Data to examine
----------------

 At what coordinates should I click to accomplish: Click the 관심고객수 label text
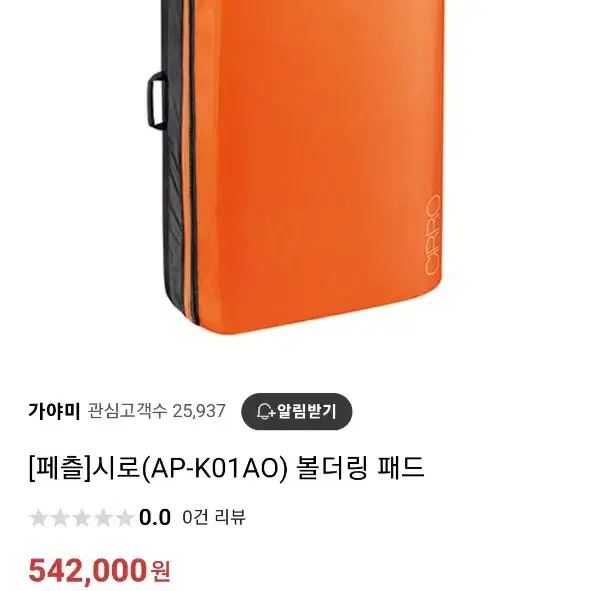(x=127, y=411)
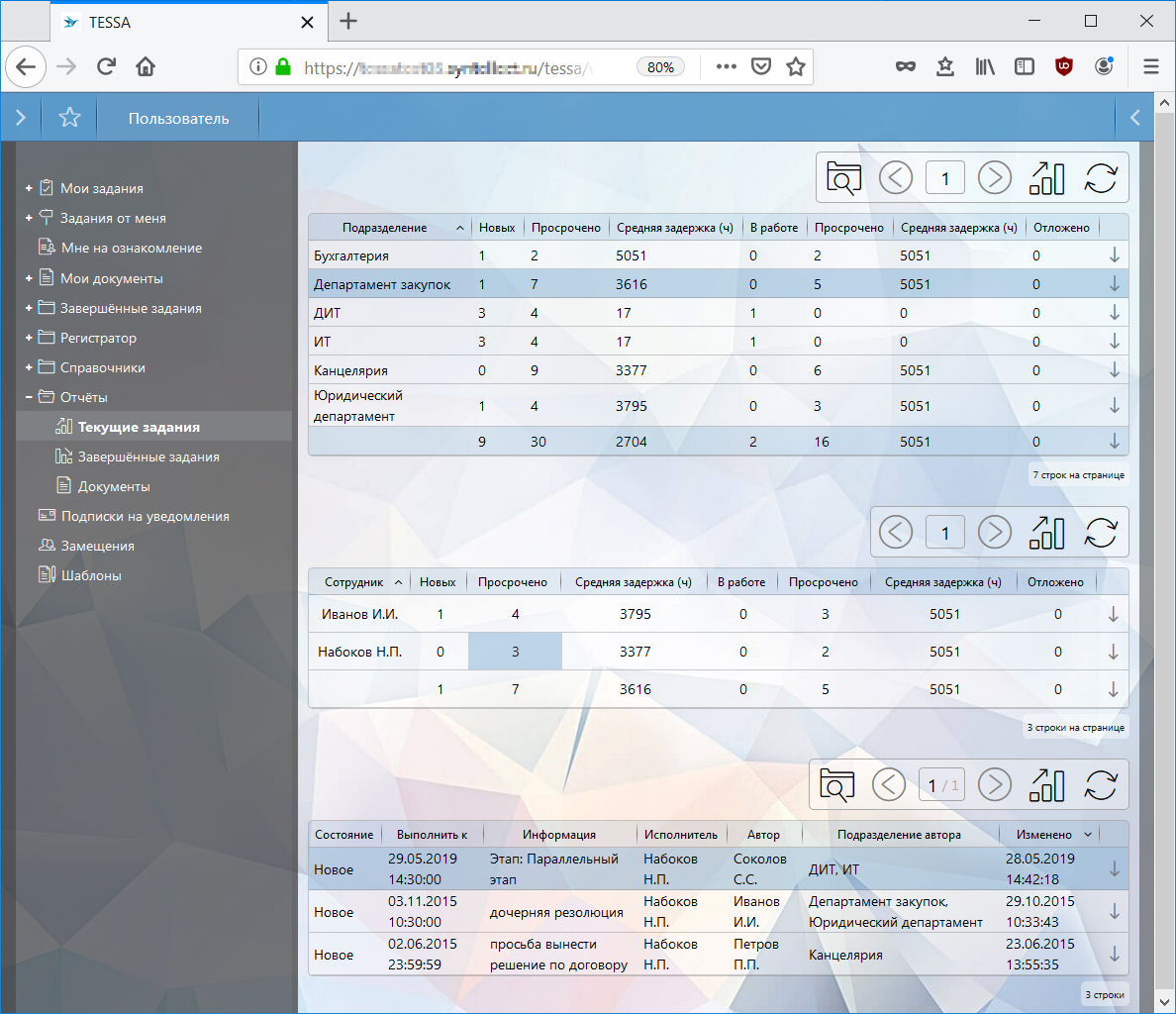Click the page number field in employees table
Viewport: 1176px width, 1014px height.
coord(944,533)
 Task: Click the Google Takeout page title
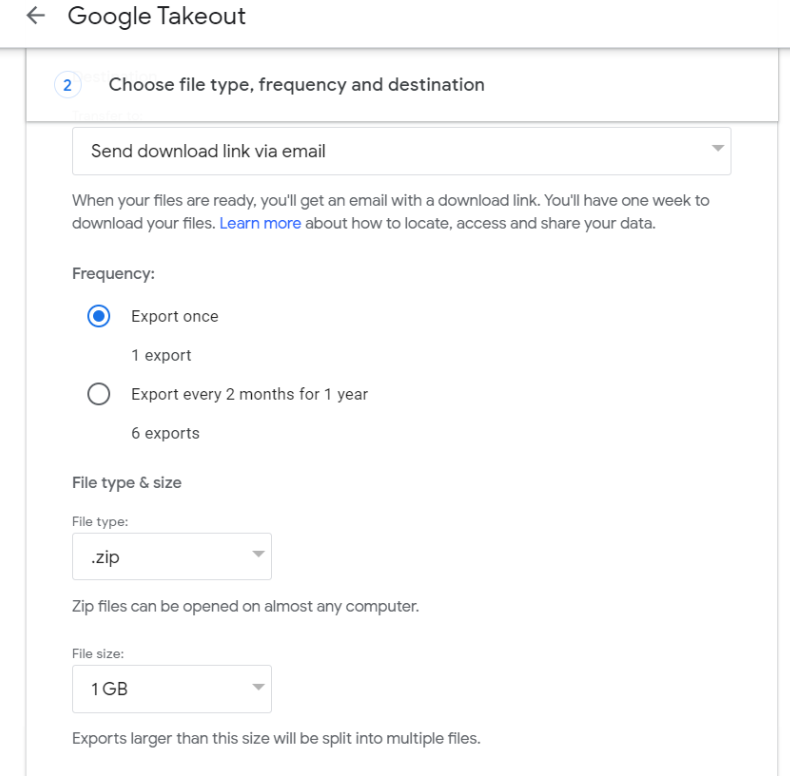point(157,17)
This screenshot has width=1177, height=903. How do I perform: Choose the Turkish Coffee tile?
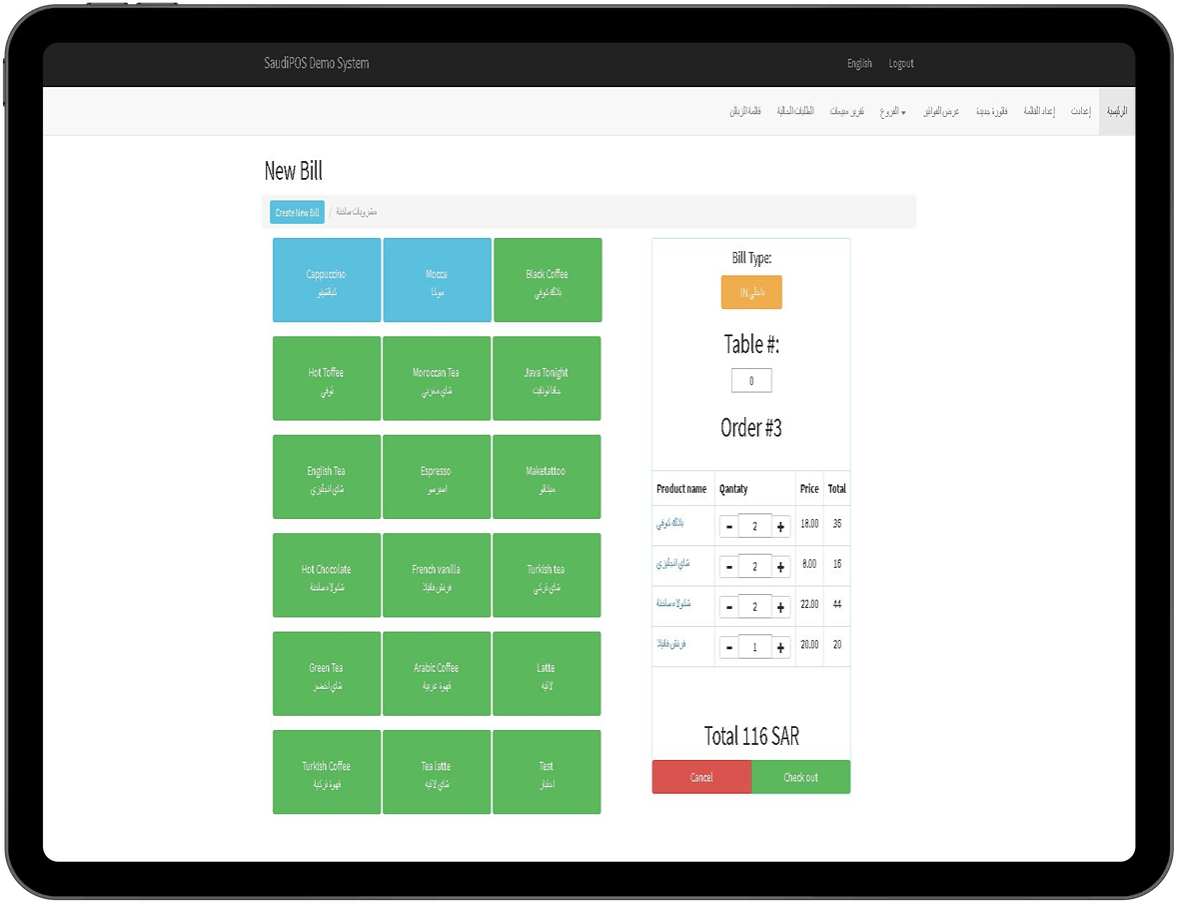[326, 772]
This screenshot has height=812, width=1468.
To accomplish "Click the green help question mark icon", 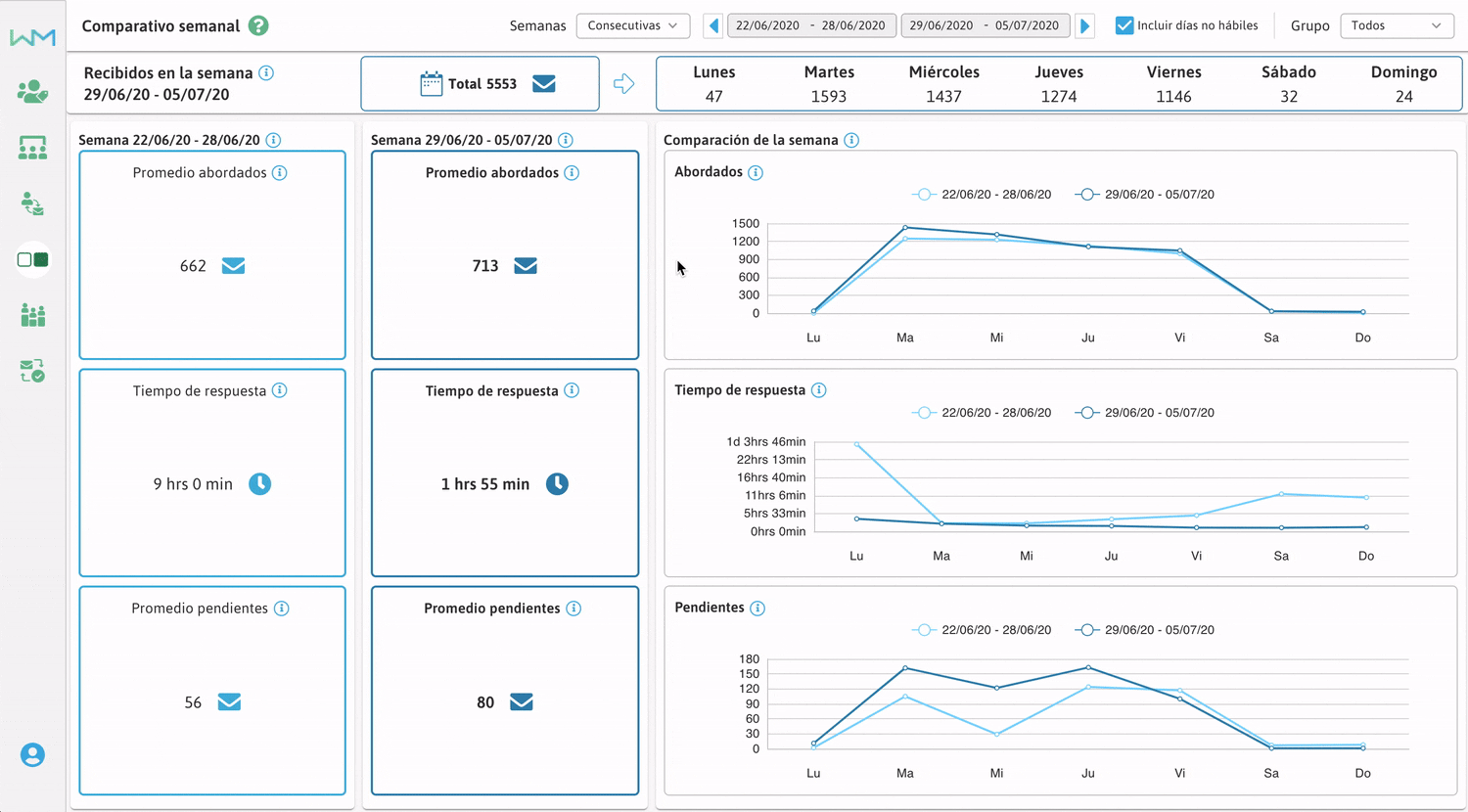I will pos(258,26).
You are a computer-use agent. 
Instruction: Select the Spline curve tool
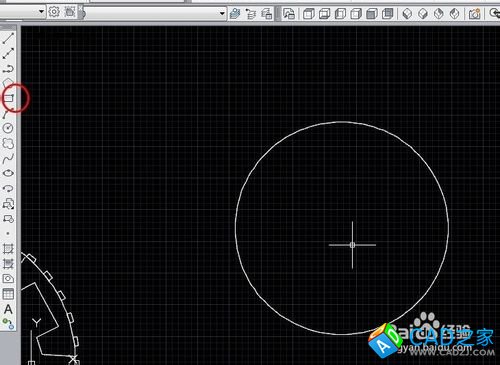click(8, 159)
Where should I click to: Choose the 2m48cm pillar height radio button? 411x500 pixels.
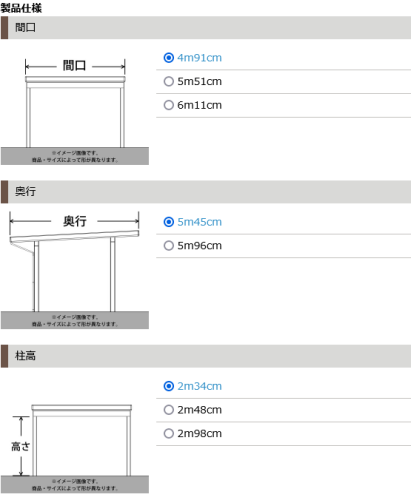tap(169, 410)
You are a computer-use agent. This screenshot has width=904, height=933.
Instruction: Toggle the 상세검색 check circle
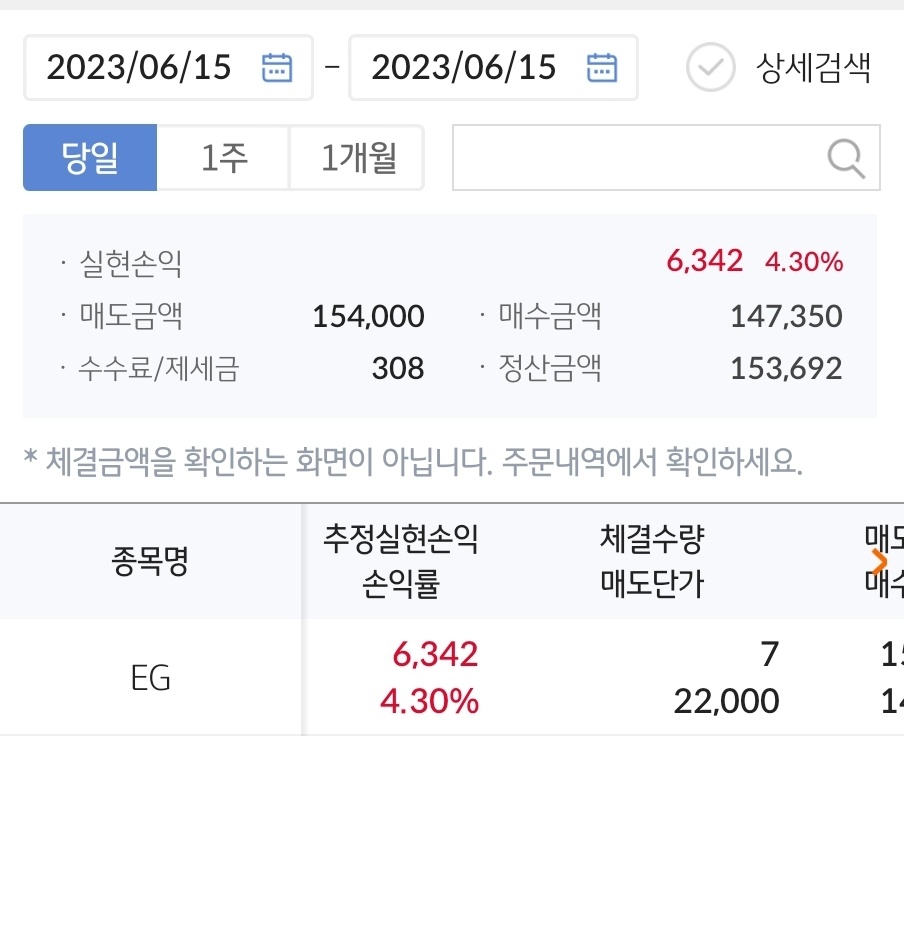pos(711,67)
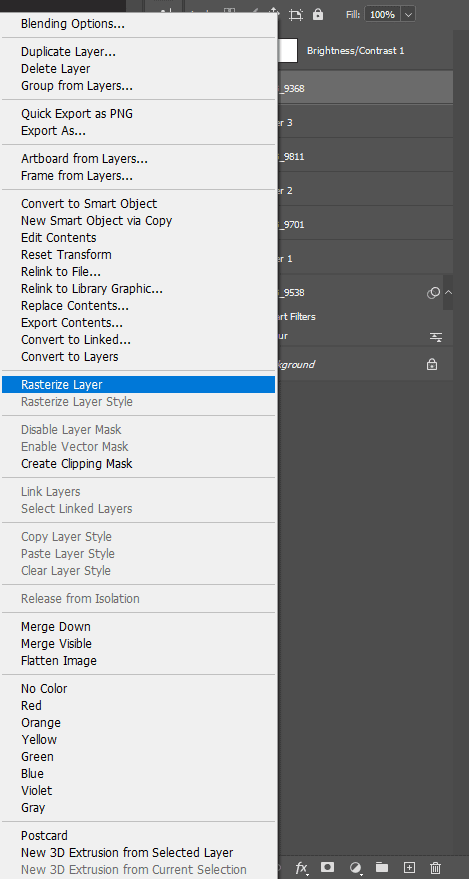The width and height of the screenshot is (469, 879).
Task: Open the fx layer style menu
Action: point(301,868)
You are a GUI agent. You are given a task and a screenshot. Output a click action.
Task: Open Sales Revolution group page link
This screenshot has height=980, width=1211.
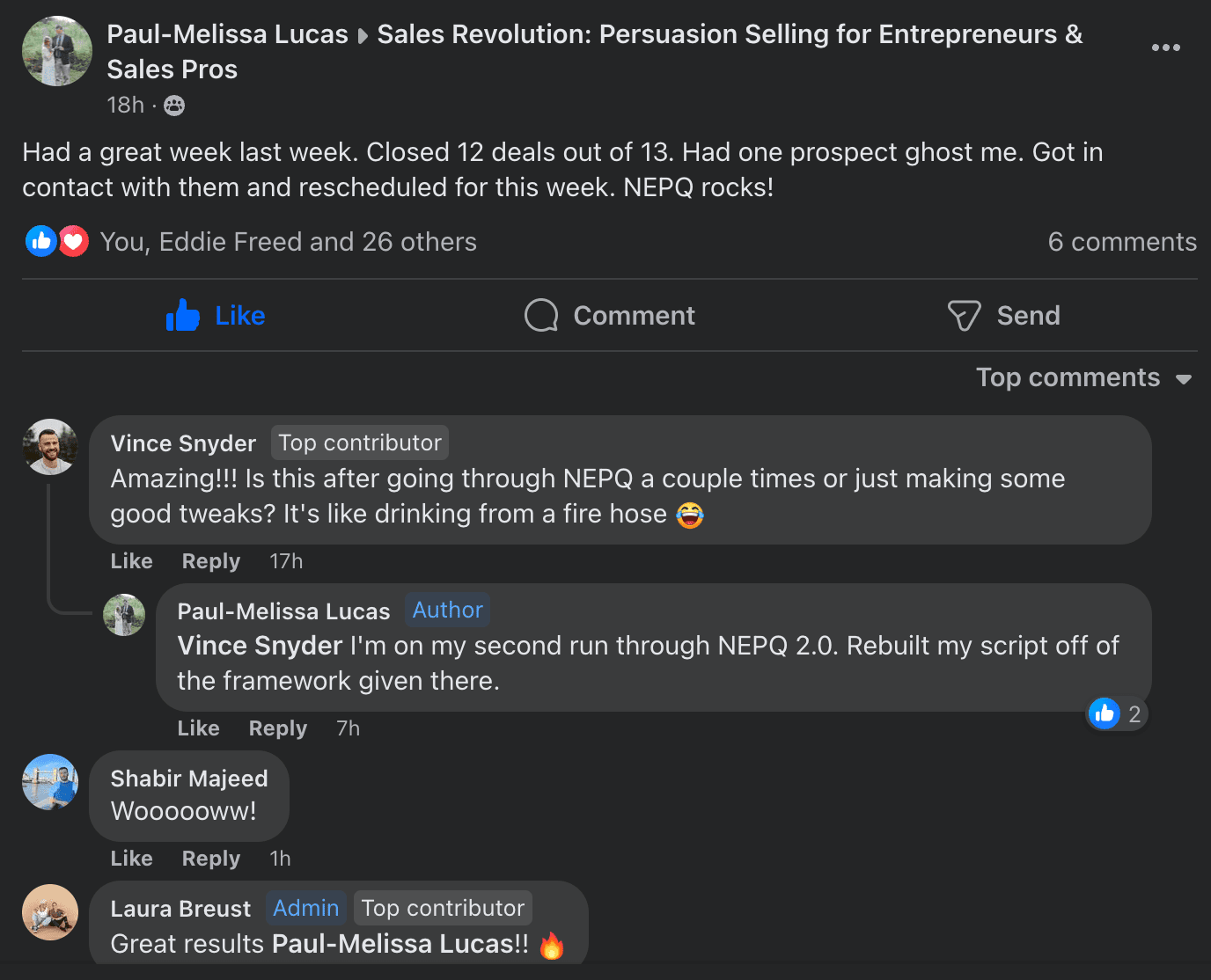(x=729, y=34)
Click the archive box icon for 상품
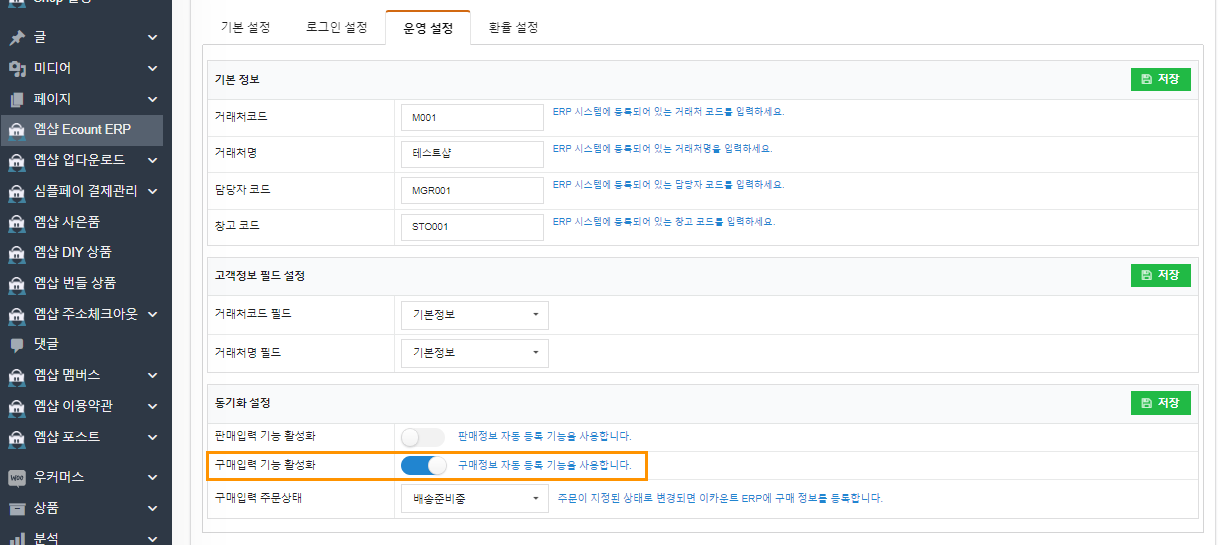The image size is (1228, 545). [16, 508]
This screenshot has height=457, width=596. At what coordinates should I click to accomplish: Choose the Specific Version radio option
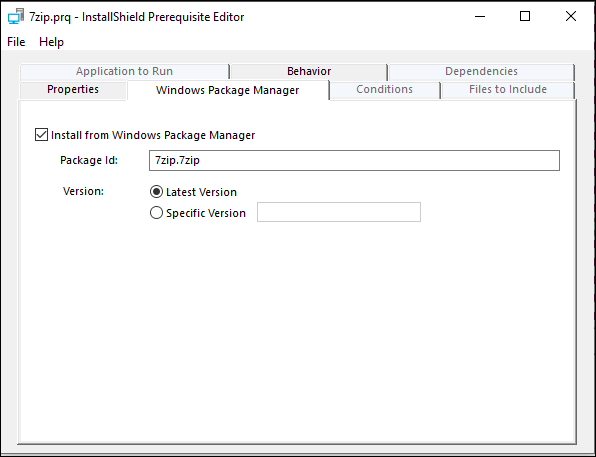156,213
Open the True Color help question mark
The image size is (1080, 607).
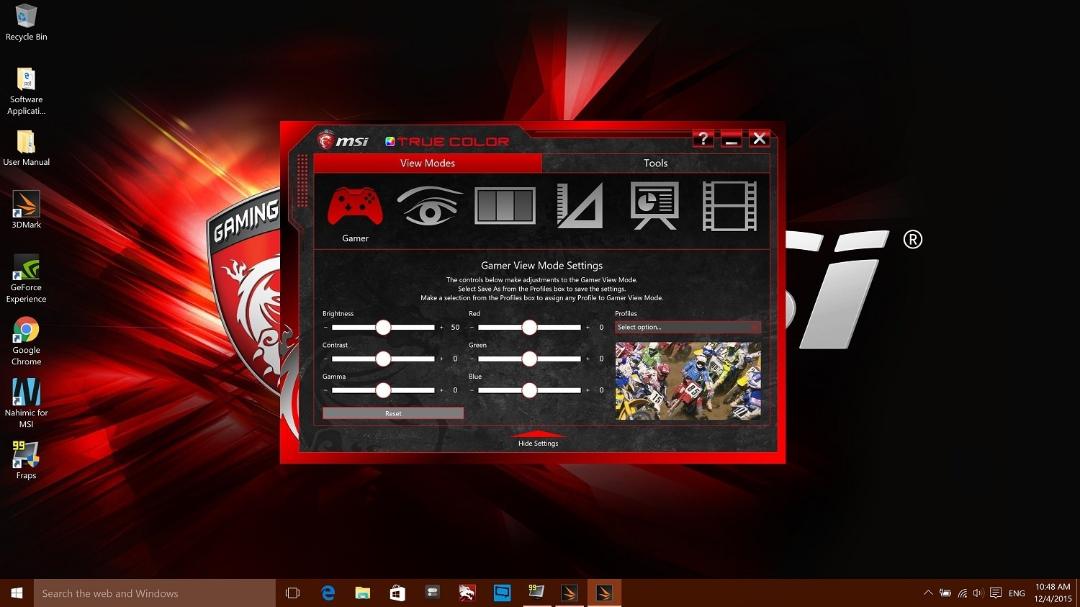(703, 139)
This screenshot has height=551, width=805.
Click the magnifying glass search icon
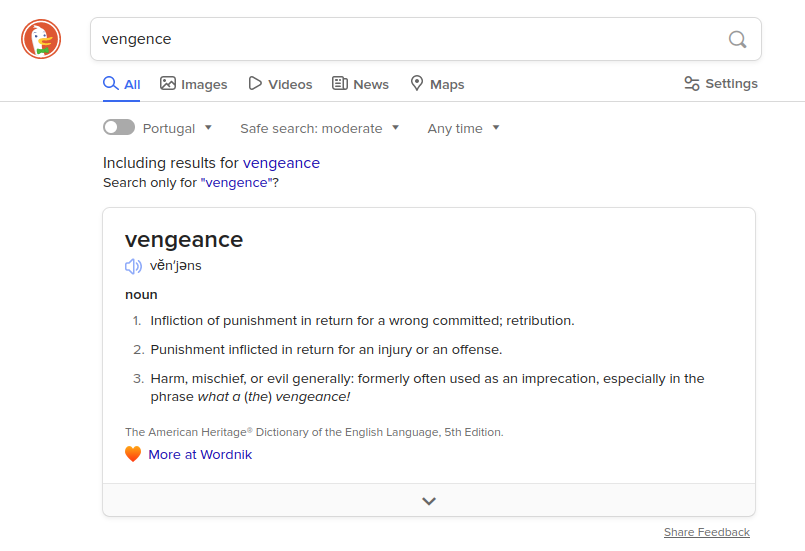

----------------

Directions
In the records above, find each line that mentions the string "agent", then copy it.

Solution for this task
You are a computer-use agent. 
You are a computer-use agent. This screenshot has width=904, height=933.
You are a GUI agent. You are given a task and a screenshot. Output a click action.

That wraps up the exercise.